** Goal of the exercise **
The output should be limited to the line holding "Expand the SEOKINI-TEST" and the lines after it through the end of the entries, each restated exactly.

Data to use below:

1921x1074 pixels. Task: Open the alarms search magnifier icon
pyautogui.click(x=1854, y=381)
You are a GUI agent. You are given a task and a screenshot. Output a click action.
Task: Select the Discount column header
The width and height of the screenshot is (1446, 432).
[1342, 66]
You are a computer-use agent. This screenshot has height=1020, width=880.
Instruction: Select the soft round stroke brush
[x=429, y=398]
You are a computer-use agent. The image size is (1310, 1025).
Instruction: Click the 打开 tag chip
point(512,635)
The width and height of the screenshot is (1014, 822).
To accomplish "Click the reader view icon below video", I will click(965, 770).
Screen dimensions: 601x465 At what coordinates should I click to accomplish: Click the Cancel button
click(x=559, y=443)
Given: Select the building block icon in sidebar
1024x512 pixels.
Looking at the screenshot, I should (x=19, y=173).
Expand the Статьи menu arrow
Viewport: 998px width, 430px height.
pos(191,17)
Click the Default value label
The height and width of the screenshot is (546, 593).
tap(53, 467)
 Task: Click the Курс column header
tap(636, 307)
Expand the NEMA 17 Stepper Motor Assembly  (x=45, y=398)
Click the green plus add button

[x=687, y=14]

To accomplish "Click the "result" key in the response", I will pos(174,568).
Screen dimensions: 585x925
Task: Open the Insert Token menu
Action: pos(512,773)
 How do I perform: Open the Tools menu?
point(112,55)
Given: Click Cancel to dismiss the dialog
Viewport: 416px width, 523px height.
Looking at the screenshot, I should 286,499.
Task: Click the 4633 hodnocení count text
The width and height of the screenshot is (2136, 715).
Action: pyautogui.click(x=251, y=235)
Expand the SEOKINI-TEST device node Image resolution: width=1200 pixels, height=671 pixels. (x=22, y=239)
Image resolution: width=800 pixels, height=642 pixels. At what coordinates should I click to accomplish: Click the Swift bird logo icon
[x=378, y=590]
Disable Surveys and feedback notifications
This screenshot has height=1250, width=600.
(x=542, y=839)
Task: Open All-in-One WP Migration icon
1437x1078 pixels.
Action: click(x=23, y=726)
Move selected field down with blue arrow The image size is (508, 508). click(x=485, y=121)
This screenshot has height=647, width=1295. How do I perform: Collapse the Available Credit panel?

End of Data to use.

** Response to this task **
Expand the SEOKINI-TEST device node Image resolution: width=1200 pixels, height=671 pixels. (x=22, y=239)
Image resolution: width=800 pixels, height=642 pixels. At what coordinates should I click to accomplish: Click the Swift bird logo icon
[x=378, y=590]
Disable Surveys and feedback notifications
This screenshot has height=1250, width=600.
(x=542, y=839)
Task: Open All-in-One WP Migration icon
1437x1078 pixels.
Action: click(x=23, y=726)
Move selected field down with blue arrow The image size is (508, 508). click(x=485, y=121)
This screenshot has height=647, width=1295. How do I perform: Collapse the Available Credit panel?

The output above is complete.